Functions and the Processes They Generate

We have now considered the elements of programming: We have used primitive arithmetic operations, we have combined these operations, and we have abstracted these composite operations by defining them as compound functions. But that is not enough to enable us to say that we know how to program. Our situation is analogous to that of someone who has learned the rules for how the pieces move in chess but knows nothing of typical openings, tactics, or strategy. Like the novice chess player, we don't yet know the common patterns of usage in the domain. We lack the knowledge of which moves are worth making (which functions are worth defining). We lack the experience to predict the consequences of making a move (calling a function).

The ability to visualize the consequences of the actions under consideration is crucial to becoming an expert programmer, just as it is in any synthetic, creative activity. In becoming an expert photographer, for example, one must learn how to look at a scene and know how dark each region will appear on a print for each possible choice of exposure and development conditions. Only then can one reason backward, planning framing, lighting, exposure, and development to obtain the desired effects. So it is with programming, where we are planning the course of action to be taken by a process and where we control the process by means of a program.

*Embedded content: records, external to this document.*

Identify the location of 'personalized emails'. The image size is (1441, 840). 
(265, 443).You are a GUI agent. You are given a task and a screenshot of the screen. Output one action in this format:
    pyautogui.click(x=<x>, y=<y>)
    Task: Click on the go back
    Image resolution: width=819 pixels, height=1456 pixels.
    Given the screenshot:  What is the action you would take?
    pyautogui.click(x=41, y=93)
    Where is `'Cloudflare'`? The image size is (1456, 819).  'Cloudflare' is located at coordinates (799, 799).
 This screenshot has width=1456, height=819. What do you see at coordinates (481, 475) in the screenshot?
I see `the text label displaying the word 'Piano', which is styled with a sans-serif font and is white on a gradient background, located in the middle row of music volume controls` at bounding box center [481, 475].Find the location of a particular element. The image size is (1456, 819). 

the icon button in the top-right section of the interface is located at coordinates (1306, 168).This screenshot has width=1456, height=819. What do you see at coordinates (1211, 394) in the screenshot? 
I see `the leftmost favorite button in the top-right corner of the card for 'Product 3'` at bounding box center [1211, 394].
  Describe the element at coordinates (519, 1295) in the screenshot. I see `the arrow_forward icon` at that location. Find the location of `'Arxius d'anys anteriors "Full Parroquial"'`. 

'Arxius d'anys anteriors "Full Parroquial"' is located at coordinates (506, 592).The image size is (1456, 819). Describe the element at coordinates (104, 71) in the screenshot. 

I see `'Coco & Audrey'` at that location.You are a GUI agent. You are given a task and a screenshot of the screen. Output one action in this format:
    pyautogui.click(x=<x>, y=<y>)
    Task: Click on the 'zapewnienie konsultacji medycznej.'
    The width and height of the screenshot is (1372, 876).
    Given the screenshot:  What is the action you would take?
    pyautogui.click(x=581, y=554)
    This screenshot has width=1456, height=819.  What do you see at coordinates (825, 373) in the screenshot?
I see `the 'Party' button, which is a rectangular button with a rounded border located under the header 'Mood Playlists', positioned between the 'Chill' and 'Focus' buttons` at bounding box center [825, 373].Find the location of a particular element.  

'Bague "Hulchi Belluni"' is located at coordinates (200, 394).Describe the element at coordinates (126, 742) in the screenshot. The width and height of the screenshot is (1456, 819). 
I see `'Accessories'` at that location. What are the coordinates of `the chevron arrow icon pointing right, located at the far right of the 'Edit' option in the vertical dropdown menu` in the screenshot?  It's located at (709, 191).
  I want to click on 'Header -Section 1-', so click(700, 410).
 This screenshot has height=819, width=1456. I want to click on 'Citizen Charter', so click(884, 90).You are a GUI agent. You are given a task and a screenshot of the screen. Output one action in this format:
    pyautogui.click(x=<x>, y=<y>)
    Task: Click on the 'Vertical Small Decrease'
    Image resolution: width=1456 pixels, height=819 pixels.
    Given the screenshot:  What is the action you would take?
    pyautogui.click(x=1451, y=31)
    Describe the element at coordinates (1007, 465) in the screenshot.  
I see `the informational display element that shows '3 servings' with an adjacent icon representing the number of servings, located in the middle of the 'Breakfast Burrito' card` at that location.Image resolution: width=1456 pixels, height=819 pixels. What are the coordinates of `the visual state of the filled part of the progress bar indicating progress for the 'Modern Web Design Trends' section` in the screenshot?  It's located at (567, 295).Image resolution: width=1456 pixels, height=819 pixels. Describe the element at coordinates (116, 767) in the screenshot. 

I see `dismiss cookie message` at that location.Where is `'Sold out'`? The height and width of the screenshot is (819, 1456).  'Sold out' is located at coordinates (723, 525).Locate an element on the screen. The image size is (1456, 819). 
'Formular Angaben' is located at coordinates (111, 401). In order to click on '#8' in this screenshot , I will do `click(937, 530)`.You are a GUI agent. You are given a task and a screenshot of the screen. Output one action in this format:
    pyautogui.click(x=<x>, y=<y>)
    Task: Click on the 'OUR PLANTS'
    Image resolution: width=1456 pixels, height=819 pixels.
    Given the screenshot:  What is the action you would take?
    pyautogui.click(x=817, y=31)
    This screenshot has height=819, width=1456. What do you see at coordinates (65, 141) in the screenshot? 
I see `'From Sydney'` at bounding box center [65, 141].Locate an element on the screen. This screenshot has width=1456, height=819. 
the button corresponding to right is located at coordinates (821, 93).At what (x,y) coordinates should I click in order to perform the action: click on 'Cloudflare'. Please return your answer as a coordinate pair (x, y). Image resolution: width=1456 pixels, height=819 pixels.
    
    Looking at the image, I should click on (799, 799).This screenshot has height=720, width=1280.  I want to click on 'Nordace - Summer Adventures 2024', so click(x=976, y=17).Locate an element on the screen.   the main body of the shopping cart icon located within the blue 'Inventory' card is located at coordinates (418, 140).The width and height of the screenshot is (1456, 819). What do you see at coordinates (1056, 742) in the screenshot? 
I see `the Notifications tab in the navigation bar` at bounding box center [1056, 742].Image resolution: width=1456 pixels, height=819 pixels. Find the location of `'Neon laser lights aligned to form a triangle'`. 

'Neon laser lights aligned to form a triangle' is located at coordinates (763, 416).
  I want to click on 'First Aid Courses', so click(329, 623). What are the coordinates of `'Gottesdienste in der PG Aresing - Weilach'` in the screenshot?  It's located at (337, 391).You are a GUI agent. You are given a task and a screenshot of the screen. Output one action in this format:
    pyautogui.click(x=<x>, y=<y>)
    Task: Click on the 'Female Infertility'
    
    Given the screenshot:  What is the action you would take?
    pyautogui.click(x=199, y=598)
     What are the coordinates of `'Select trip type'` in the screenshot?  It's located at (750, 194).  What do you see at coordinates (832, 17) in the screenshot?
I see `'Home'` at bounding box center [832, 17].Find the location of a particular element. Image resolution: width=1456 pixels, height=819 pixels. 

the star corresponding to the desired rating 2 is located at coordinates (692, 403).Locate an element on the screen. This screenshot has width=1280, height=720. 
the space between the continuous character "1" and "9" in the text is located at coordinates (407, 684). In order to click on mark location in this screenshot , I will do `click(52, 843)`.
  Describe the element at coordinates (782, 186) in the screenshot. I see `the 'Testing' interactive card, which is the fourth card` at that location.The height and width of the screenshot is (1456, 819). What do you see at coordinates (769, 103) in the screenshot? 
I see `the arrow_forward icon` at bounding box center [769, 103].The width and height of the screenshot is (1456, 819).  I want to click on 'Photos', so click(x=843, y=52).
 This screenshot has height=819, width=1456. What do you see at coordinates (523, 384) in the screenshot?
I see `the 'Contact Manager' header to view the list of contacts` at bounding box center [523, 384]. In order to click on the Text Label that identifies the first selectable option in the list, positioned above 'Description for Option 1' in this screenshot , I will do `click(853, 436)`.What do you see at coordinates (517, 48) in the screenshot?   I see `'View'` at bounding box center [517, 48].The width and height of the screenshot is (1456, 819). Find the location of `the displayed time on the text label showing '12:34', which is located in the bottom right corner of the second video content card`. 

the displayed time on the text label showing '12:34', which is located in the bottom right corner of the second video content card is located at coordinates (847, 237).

To become experts, we must learn to visualize the processes generated by various types of functions. Only after we have developed such a skill can we learn to reliably construct programs that exhibit the desired behavior.

A function is a pattern for the local evolution of a computational process. It specifies how each stage of the process is built upon the previous stage. We would like to be able to make statements about the overall, or global, behavior of a process whose local evolution has been specified by a function. This is very difficult to do in general, but we can at least try to describe some typical patterns of process evolution.

In this section we will examine some common "shapes" for processes generated by simple functions. We will also investigate the rates at which these processes consume the important computational resources of time and space. The functions we will consider are very simple. Their role is like that played by test patterns in photography: as oversimplified prototypical patterns, rather than practical examples in their own right.